Both the Black Rhinoceros (Diceros bicornis michaeli) and the Northern white rhinoceros (Ceratotherium simum cottoni), are indigenous to Uganda. However, due to a number of factors, including prolonged armed human conflict, poaching and the mismanagement of their natural habitat, by 1982, both species had been wiped out in the country. Ziwa Rhino and Wildlife Ranch was established in 2005 to reintroduce the southern white rhinoceros to Uganda. The long-term goal of the ranch is to "build a sustainable rhinoceros population and relocate rhinos back to their original habitat in Uganda's protected areas". As of January 2010, Ziwa Rhino and Wildlife Ranch was the only location in Uganda, where rhinos can be observed in their natural habitat.

Starting with a total of six animals, four that were bought from Solio Ranch in Kenya and two donated from Disney's Animal Kingdom in Orlando, Florida, in the United States, the rhino population had grown to thirteen as of June 2013. Following the birth of another calf in April 2014, the total rhino population at Ziwa Rhino and Wildlife Ranch rose to 15. As of March 2018, the rhino numbers at the ranch had increased to twenty-two animals, and 33 in December 2021. The population has increased to 48 as of July 2025.

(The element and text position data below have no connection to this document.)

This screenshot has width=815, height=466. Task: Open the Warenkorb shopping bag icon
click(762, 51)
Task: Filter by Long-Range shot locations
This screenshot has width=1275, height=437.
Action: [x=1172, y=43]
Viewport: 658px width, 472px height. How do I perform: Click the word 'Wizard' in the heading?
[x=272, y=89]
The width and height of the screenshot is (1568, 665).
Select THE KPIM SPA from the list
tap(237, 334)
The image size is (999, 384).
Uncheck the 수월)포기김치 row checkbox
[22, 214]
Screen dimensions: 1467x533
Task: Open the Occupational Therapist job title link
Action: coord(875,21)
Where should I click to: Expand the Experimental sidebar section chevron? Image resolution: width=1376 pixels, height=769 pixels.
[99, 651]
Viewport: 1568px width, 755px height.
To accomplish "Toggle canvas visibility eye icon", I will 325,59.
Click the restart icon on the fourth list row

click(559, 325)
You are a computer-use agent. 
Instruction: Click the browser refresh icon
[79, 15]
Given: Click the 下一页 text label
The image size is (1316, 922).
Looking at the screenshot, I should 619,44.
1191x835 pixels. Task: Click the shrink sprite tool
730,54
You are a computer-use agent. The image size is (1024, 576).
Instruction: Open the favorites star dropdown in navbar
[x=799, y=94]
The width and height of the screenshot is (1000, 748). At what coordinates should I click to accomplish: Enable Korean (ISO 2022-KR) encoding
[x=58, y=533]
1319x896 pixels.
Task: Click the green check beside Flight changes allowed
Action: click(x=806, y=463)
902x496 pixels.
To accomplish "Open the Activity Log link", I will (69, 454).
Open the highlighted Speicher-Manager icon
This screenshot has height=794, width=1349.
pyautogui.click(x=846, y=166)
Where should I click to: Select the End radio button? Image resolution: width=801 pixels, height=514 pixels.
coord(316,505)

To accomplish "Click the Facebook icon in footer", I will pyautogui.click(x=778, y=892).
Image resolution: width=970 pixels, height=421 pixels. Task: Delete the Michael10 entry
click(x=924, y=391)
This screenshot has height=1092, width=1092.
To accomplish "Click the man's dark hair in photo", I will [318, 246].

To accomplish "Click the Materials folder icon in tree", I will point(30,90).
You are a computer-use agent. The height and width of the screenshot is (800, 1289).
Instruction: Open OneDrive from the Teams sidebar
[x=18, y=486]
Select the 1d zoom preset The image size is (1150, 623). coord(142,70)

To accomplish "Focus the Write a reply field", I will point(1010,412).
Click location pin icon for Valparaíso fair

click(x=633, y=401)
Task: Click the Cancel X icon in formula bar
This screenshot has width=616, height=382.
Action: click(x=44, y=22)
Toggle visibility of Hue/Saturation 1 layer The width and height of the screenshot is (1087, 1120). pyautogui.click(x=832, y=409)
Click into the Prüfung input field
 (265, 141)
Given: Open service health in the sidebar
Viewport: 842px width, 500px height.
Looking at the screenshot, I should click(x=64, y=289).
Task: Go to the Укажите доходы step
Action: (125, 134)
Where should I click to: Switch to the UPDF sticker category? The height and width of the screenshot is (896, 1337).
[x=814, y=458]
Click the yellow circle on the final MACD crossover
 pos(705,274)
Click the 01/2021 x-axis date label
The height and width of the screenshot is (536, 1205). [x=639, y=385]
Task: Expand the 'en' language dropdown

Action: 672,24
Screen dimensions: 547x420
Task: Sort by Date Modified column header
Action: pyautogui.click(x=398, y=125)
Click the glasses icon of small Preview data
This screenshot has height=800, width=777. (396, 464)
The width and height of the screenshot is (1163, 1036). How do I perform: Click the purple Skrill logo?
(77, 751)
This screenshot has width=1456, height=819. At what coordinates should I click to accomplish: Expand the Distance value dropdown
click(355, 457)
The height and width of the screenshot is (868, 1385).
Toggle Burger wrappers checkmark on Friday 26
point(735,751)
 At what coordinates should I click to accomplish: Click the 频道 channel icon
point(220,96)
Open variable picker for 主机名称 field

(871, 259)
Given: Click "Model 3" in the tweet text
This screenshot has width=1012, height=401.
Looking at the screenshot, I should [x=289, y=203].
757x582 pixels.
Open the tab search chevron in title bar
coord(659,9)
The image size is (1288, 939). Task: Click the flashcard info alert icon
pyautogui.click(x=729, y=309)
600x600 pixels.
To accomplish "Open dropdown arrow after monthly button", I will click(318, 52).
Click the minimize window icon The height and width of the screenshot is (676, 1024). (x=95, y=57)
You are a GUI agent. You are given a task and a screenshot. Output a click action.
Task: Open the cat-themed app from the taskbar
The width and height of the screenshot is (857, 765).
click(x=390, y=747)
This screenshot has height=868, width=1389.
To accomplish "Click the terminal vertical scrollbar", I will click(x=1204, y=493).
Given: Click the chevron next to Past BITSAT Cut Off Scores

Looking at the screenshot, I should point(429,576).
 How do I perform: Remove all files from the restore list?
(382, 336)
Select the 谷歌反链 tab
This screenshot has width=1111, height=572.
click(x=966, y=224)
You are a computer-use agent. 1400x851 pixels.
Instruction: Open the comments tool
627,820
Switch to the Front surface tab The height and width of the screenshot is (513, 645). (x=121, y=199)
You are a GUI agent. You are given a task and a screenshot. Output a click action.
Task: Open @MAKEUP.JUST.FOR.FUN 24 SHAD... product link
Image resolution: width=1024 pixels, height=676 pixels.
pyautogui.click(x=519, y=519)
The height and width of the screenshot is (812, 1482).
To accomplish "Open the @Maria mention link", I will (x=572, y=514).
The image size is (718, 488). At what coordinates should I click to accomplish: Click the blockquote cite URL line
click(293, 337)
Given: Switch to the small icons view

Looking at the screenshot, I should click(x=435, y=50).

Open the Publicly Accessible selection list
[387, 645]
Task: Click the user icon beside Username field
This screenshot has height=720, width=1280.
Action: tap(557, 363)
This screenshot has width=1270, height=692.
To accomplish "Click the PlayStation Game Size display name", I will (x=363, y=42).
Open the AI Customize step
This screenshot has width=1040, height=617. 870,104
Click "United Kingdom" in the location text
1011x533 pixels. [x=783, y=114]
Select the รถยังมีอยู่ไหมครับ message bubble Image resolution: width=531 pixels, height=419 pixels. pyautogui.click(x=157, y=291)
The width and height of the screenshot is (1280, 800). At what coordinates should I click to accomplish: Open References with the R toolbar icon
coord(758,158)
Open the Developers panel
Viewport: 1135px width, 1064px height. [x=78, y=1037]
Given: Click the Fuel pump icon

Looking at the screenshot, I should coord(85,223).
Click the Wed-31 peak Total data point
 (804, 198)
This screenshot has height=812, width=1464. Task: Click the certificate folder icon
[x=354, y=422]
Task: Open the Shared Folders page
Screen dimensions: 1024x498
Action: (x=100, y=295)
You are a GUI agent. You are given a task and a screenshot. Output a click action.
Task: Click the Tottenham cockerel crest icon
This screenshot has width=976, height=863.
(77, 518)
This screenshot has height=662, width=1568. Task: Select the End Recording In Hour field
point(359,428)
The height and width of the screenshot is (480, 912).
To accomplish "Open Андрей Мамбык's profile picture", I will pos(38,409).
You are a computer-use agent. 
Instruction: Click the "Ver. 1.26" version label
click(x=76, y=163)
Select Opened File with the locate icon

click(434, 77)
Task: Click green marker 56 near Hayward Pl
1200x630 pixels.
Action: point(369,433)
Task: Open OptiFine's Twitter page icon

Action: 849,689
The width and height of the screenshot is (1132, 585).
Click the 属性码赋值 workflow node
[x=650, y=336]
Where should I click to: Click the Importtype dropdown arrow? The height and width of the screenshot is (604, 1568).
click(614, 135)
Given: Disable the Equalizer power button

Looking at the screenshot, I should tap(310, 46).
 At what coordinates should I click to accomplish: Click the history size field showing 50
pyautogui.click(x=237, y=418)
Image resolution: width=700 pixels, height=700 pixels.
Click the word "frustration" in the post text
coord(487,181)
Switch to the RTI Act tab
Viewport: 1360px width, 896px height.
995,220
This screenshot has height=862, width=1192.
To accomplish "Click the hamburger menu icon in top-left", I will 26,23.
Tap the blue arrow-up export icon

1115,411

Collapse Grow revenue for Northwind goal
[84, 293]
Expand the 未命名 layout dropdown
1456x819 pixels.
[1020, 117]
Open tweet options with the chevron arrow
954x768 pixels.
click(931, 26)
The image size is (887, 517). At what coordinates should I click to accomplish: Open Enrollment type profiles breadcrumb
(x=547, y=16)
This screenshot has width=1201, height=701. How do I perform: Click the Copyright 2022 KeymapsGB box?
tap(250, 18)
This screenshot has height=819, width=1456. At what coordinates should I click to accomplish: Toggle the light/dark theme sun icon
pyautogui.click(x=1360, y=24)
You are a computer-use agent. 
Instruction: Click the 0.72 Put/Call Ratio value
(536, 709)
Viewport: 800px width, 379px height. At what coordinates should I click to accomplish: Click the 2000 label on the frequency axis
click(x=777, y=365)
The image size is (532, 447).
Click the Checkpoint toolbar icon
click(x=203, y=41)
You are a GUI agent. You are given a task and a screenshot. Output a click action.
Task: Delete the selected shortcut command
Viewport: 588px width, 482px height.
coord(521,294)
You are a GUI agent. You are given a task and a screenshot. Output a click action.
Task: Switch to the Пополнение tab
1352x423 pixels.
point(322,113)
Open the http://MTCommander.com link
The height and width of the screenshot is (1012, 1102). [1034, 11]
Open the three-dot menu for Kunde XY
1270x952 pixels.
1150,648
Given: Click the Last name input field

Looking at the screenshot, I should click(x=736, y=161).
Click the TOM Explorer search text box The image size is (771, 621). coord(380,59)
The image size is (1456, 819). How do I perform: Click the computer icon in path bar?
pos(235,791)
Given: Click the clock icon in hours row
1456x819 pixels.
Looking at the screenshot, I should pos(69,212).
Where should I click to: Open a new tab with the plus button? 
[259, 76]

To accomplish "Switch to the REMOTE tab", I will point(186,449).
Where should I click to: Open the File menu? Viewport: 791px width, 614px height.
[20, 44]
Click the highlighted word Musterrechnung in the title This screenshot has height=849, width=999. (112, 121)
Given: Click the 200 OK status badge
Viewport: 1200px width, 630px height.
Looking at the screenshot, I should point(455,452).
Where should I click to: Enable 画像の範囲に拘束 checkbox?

Uganda launched, the “Name a Rhino” campaign in 2023 to allows individuals to directly support the protection of rhinos in Uganda. The initiative offers a distinctive opportunity for participants to contribute to conservation efforts, such as veterinary care and habitat preservation, while leaving a lasting legacy through the naming of individual rhinos. The campaign also draws attention to the recovery of rhino populations, a species that was once extinct in Uganda’s wild landscapes.